» **Text shown**
'''

Coronavirus in Denmark: Don't get careless

As the situation in Denmark continues to improve, people have the luxury of speculating about what will come next. 

Three of Denmark’s Regions, which manage the public hospitals, report that if the number of Covid-19 patients follow the original forecast from March 13, they wouldn’t have enough nurses in the intensive care units (DK). According to that forecast, the number of cases would peak in the two weeks after Easter. The trend has improved since that forecast, but the Regions have issued a warning that if it rises again, they will lack some 1,300 nurses and will need to train other nurses to work in ICUs. They have begun giving nurses a two-day course in case they are needed. Joachim Hoffmann-Petersen, chairman of the Danish Association for Anesthesiology and Intensive Medicine, says that it is too early to think of opening the country up for normal activities as early as next week, a possibility that Prime Minister Mette Frederiksen announced last week. It takes four weeks for a patient to go through a recovery cycle – one week from infection to showing symptoms, another week before becoming critically ill, and two weeks on a respirator until the patient is no longer infectious. 

With Denmark’s success in flattening the curve of cases, people have begun to debate how the process of reopening (DK) the country is to take place. The main strategy is control the number of infected persons so that the hospital system can treat them. If the ultimate objective is herd immunity, with more than 60 percent of the population infected and recovered and presumably immune, that is a long process. It will require exposing many people to the virus, and an estimated 2 percent will die. The WHO advises against pursuing herd immunity, instead recommending mass testing and isolation of those testing positive. And there is not yet evidence that those who recover will remain immune, says Astrid IIversen, Professor of Virology and Immunology at Oxford University and an advocate of WHO’S recommendation. If they are not immune, there is nothing to gain from seeking herd immunity.

Bad times make leaders popular

Mette Frederiksen’s approval rating has shot up (DK) during the crisis, almost doubling. In the beginning of March it was 39 percent, and a month later, it is at 79 percent. Voters on both sides of the political spectrum approve of the way she has handled the crisis. Her approval rating among voters from the left-wing parties is at 93 percent and from right-wing voters, 66 percent, while 9 percent of the latter think she is doing a bad job. Observers note that the plan to manage the crisis was agreed upon by all the parliamentary parties and that the increase may be temporary. The bounce is a typical polling phenomenon during a crisis, as can be seen even in countries where the leadership has done a terrible job addressing it.

'''

» **Assigned task 1**
Set down, word for word, the passage of the Denmark coronavirus article that opens with the words containing "Mette Frederiksen’s approval" and closes with "job addressing it.".
» **Assigned task 2**
Using the Denmark coronavirus article, say whether each statement agrees with it, answering yes or no and quoting the words that decide it: (a) The Regions warn that a renewed rise would leave them short of some 1,300 nurses. (b) Mette Frederiksen's approval rating stood at 79 percent at the beginning of March. (c) The WHO recommends pursuing herd immunity.
» **Assigned task 3**
Extend the Denmark coronavirus article, picking up after its final sentence.

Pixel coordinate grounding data
'''

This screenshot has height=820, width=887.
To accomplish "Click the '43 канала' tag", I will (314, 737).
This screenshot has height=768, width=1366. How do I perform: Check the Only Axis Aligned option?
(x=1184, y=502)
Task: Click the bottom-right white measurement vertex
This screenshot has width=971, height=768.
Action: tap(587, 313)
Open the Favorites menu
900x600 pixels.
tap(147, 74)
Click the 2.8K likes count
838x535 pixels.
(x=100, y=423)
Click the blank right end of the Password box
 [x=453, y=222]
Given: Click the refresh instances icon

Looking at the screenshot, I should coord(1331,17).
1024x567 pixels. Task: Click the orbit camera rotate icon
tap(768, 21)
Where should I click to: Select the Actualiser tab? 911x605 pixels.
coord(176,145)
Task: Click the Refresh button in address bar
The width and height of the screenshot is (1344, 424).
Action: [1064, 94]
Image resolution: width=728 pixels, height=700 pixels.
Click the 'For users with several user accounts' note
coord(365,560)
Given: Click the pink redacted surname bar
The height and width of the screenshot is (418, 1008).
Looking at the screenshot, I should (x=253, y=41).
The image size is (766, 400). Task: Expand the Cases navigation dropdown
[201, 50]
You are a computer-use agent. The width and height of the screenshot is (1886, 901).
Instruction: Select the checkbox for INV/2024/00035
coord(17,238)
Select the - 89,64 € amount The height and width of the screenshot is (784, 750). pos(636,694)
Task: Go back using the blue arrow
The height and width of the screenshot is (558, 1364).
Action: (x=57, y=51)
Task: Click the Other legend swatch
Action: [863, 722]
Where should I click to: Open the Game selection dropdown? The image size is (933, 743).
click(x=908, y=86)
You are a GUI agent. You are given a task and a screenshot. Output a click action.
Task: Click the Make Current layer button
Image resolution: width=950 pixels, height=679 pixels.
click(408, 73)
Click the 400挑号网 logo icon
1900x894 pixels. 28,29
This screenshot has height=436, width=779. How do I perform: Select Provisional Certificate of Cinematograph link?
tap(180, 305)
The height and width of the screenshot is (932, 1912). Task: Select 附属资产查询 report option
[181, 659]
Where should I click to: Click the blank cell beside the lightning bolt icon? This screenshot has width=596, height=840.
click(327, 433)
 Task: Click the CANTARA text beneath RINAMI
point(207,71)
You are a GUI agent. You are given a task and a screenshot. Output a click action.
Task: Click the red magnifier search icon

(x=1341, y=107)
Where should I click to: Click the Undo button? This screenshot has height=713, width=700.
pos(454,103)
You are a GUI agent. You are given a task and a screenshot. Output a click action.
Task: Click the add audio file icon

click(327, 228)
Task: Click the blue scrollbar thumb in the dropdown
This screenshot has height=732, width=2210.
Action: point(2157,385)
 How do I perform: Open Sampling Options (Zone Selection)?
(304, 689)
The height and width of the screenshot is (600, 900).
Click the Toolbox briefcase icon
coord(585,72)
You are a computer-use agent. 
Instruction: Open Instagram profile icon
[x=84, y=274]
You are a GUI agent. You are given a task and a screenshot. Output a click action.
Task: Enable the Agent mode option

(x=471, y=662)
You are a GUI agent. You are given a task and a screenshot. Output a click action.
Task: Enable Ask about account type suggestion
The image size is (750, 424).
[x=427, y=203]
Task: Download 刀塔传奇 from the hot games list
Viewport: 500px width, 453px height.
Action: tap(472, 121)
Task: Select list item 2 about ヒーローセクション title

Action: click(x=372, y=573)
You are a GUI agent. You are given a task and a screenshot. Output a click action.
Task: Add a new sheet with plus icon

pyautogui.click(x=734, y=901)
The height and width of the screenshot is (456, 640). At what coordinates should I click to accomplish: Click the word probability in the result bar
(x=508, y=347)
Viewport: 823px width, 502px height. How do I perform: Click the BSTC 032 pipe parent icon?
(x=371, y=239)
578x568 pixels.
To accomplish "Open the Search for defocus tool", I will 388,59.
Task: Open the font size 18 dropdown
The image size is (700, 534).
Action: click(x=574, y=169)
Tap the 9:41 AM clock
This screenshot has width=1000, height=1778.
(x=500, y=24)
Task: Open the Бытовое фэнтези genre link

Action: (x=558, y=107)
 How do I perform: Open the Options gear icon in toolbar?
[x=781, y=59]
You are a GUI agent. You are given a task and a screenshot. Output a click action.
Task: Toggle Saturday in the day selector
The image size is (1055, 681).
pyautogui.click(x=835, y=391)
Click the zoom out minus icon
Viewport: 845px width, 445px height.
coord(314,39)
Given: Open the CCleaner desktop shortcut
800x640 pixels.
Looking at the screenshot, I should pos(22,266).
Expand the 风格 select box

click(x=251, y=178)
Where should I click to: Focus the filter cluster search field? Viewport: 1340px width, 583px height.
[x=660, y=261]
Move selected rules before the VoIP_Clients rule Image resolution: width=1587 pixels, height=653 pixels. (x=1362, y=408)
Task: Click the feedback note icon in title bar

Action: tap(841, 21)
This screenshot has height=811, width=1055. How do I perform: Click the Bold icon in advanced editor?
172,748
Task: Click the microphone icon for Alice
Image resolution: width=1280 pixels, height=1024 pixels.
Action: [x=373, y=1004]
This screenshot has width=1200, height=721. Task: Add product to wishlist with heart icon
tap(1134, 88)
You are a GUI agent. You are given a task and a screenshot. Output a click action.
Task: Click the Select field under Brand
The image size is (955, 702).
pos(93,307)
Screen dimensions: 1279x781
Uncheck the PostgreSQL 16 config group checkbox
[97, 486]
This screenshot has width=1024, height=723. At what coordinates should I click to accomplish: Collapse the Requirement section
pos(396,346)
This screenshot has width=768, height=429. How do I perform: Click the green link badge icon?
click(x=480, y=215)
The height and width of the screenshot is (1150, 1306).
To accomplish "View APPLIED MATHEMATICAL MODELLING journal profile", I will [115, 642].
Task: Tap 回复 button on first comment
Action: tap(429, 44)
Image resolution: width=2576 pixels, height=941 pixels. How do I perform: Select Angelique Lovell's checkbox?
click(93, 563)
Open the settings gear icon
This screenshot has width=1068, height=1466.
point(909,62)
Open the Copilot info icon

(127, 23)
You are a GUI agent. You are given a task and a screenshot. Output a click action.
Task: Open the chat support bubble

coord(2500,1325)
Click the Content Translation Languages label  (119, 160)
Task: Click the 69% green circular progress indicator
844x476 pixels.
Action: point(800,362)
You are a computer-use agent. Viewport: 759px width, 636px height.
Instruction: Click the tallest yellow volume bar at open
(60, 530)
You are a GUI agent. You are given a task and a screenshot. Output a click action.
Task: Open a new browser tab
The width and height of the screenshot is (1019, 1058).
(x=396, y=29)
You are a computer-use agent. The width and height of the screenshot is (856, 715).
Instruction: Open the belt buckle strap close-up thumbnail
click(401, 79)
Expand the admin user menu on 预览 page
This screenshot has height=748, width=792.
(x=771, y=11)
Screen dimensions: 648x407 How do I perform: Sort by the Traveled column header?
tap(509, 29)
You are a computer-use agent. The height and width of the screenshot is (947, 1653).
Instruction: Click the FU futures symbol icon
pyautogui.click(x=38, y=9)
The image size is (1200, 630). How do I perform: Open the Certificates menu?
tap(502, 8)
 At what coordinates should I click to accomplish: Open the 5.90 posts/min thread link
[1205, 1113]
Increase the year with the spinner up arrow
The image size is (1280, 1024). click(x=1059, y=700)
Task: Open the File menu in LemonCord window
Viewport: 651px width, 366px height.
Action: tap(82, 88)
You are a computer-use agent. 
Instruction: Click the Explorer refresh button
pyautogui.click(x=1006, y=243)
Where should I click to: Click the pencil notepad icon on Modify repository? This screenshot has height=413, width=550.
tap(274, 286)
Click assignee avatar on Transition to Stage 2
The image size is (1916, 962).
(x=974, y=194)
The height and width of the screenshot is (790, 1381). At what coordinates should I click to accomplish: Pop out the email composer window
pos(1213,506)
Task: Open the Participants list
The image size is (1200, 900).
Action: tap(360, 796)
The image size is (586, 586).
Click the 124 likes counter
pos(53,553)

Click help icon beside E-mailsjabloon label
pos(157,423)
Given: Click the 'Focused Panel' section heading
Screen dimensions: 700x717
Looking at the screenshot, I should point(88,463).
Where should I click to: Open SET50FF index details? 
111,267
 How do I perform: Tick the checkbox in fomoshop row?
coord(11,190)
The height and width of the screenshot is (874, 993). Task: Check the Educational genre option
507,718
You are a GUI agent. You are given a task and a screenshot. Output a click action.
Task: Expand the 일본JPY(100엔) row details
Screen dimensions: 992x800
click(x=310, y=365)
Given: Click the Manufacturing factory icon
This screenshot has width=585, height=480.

'''

» **Expected answer 1**
Mette Frederiksen’s approval rating has shot up (DK) during the crisis, almost doubling. In the beginning of March it was 39 percent, and a month later, it is at 79 percent. Voters on both sides of the political spectrum approve of the way she has handled the crisis. Her approval rating among voters from the left-wing parties is at 93 percent and from right-wing voters, 66 percent, while 9 percent of the latter think she is doing a bad job. Observers note that the plan to manage the crisis was agreed upon by all the parliamentary parties and that the increase may be temporary. The bounce is a typical polling phenomenon during a crisis, as can be seen even in countries where the leadership has done a terrible job addressing it.

» **Expected answer 2**
(a) Yes: "if it rises again, they will lack some 1,300 nurses"
(b) No: "In the beginning of March it was 39 percent"
(c) No: "The WHO advises against pursuing herd immunity"

» **Expected answer 3**
On Sunday evening Frederiksen gave an interview (DK) on DR, the country’s public broadcasting corporation. She reiterated the tentative plan to consider reopening the country next week but warned that it was necessary to continue following a strict policy of social distancing in order to be able to do so. She also stressed that the process would be very gradual and that the world after the crisis wouldn’t resemble the one before it. People would not be crowding together at concerts, for example, and schools and businesses might operate with staggered schedules so that fewer people were gathered together.

Minister for Health Magnus Heunicke made a post on Facebook (DK) urging people to stick to the program. Sunday was a warm, sunny day, and many people were out. Heunicke noted that some people have begun to slack off on the restrictions but it will not be possible to phase them out unless everyone cooperates.

Treating the virus like heartburn

Hospitals in Aarhus will begin testing a Japanese medication, camostat mesylate (DK), on Covid-19 patients. A study in Germany showed that it may slow the process of infection in cells, but this will be the first time it is used on a large number of patients. The doctors expect to be able to see whether it has favorable results after three months. It had some effect against SARS in 2003, Danish researchers at Aarhus University Hospital found. Its original purpose was to treat heartburn.